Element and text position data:
Begin
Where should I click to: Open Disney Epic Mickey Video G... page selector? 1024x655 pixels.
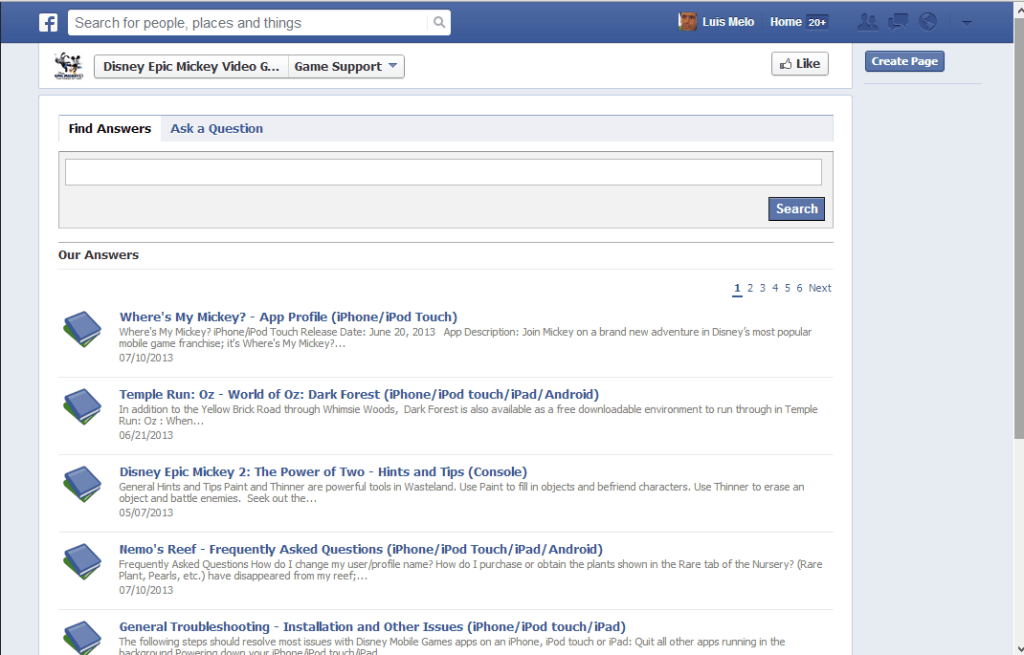point(191,67)
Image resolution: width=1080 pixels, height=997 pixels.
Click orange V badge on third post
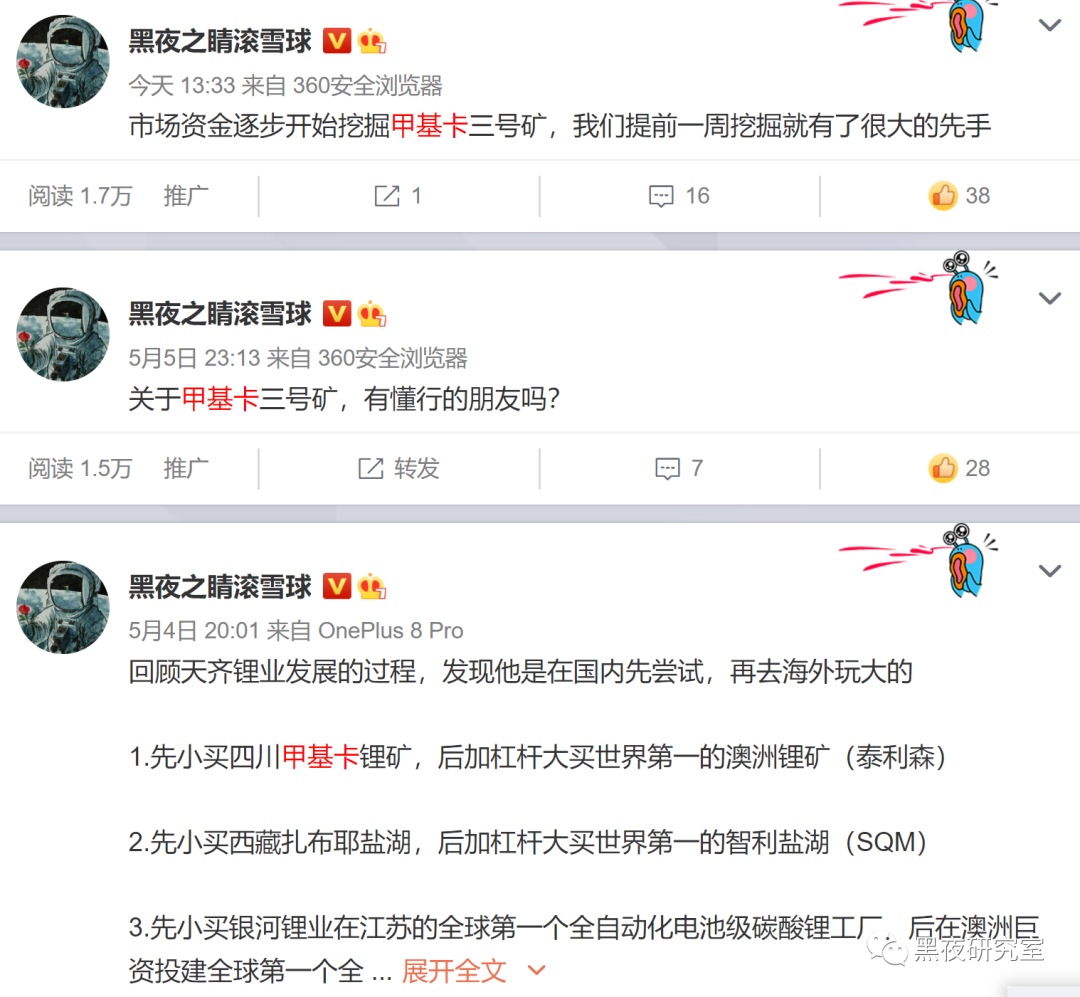337,587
End
## Goal
Reproduce every line of the material above without any changes, and leave out the pictures.

## The output
Where should I click to: Open Disney Epic Mickey Video G... page selector? 1024x655 pixels.
point(191,67)
Image resolution: width=1080 pixels, height=997 pixels.
Click orange V badge on third post
337,587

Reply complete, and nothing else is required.